Continue the documentation for the fastlinkcheck link checker that follows, picking up after its final sentence.

_Source:_
# # #
#hide
from nbdev import *
Check for broken external and internal links.
fastlinkcheck
checks for broken links in HTML documents. This occurs in parallel so performance is fast. Both external links and internal links are checked. Internal links are checked by verifying local files.
pip install fastlinkcheck
from fastlinkcheck import link_check
show_doc(link_check)
link_check
[source]
link_check
(path
:"Root directory searched recursively for HTML files",host
:"Host and path (without protocol) of web server"=''
,config_file
:"Location of file with urls to ignore"=None
,actions_output
:"Toggle GitHub Actions output on/off"=False
,exit_on_found
:"(CLI Only) Exit with status code 1 if broken links are found"=False
,print_logs
:"Toggle printing logs to stdout."=False
)
Check for broken links recursively in path
.
The _example/ directory in this repo contains sample HTML files which we can use for demonstration.
The path
parameter specifies the directory that will be searched recursively for HTML files that you wish to check.
Specifying the host
parameter allows you detect links that are internal by identifying links with that host name. External links are verified by making a request to the appropriate website. On the other hand, internal links are verified by inspecting the presence and content of local files.
# # #
_Data provided:_
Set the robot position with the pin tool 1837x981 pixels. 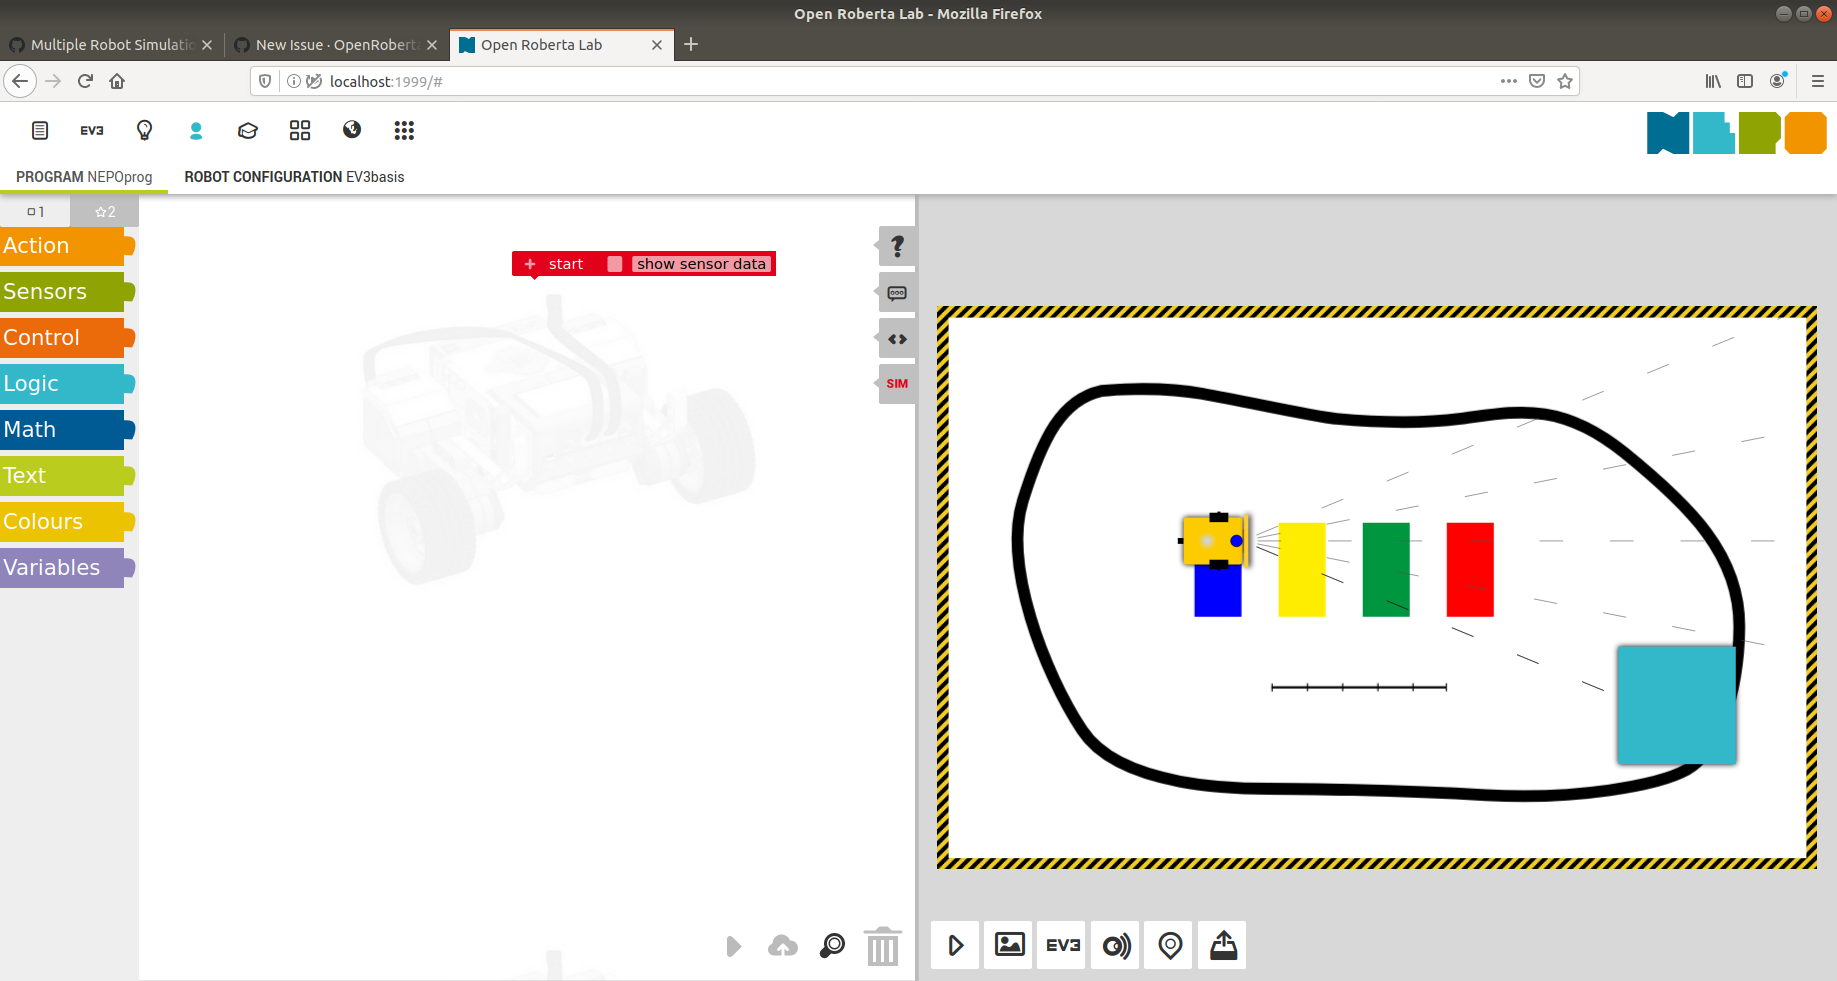[1168, 945]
# # #
_Exercise output:_
from fastlinkcheck import link_check
broken_links = link_check(path='_example', host='fastlinkcheck.com')
print(broken_links)
- 'http://somecdn.com/doesntexist.html' was found in the following pages: - `/Users/hamelsmu/github/fastlinkcheck/_example/test.html` - Path('/Users/hamelsmu/github/fastlinkcheck/_example/test.js') was found in the following pages: - `/Users/hamelsmu/github/fastlinkcheck/_example/test.html`
You can optionally print logs to stdout with the print_logs
parameter. This can be useful for debugging:
broken_links = link_check(path='_example', host='fastlinkcheck.com', print_logs=True)
ERROR: The Following Broken Links or Paths were found: - 'http://somecdn.com/doesntexist.html' was found in the following pages: - `/Users/hamelsmu/github/fastlinkcheck/_example/test.html` - Path('/Users/hamelsmu/github/fastlinkcheck/_example/test.js') was found in the following pages: - `/Users/hamelsmu/github/fastlinkcheck/_example/test.html`
print(f'Number of broken links found {len(broken_links)}')
Number of broken links found 2
You can choose to ignore files with a a plain-text file containing a list of urls to ignore. For example, the file linkcheck.rc
contains a list of urls I want to ignore:
with open('_example/linkcheck.rc', 'r') as f: print(f.read())
test.js https://www.google.com
In this case example/test.js
will be filtered out from the list:
broken_links = link_check(path='_example', host='fastlinkcheck.com', config_file='_example/linkcheck.rc')
print(broken_links)
- 'http://somecdn.com/doesntexist.html' was found in the following pages: - `/Users/hamelsmu/github/fastlinkcheck/_example/test.html`
link_check
can also be called from the command line. We can see various options by passing the --help
flag. These options correspond to the same parameters as calling the link_check
function described above.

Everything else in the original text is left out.